Ich sehe Souveränität in der Hundeerziehung weniger bzw nicht nur als eine "Herrschaft" - das empfinde ich ein wenig zu einseitig, bzw kommt das fast eine "Dominanztheorie durchs Hintertürchen" heran. 
Souveränität ist für mich vielmehr eine Sicherheit und Überlegenheit (nicht unbedingt Überlegenheit gegenüber dem Hund!) auch in unerwarteten oder schwierigen Situationen.
Eine innere Gelassenheit und Ruhe.
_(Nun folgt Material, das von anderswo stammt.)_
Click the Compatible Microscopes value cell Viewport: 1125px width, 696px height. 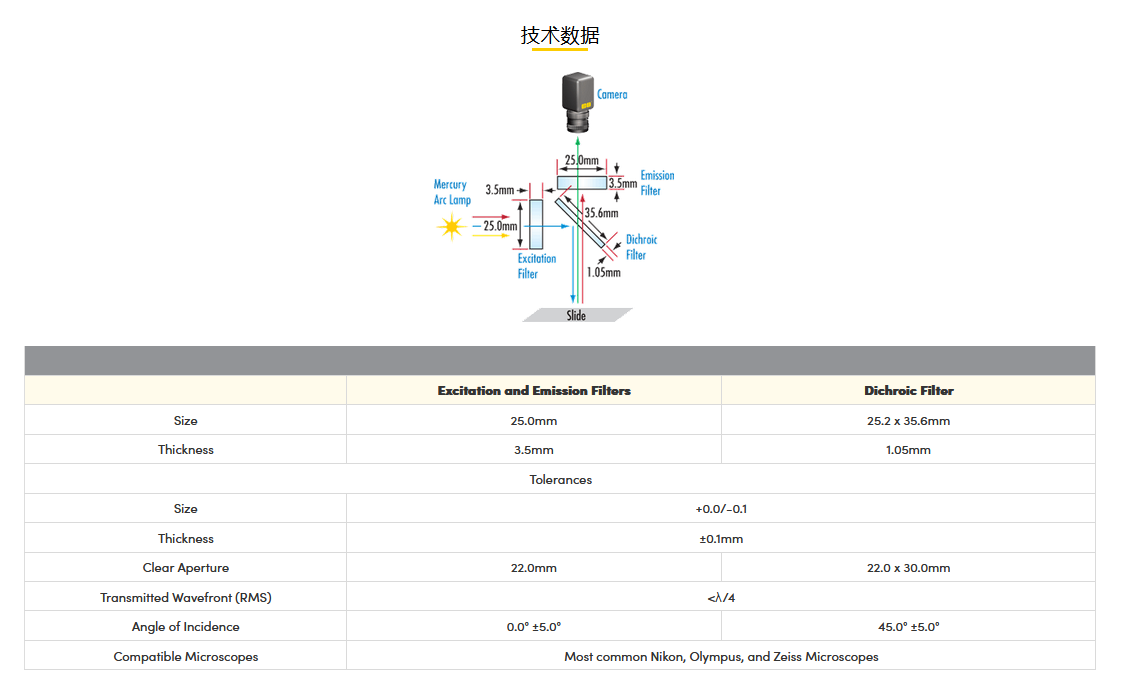(x=720, y=657)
Verlässlichkeit und Vertrauenswürdigkeit.
Auch wenn ich letztlich der führende Teil in unserer Beziehung bin, so gebe ich meinem Hund doch das Gefühl, dass unsere Beziehung auf Zusammenarbeit basiert, und nicht aufgrund meiner "Befehlsherrschaft".
Er arbeitet mit mir zusammen, weil er mir vertraut; und er vertraut mir, weil ich sicher und verlässlich (also souverän) handle.
Diese Komponenten stehen in einer Wechselwirkung - ohne Souveränität kein Vertrauen, aber ohne Vertrauen bringt einem auch das souveränste Handeln nichts.
Somit scheiden für mich schon mal alle Methoden aus, die das Vertrauen zwischen Mensch und Hund beeinträchtigen können (Starkzwang, Meidemotivation etc).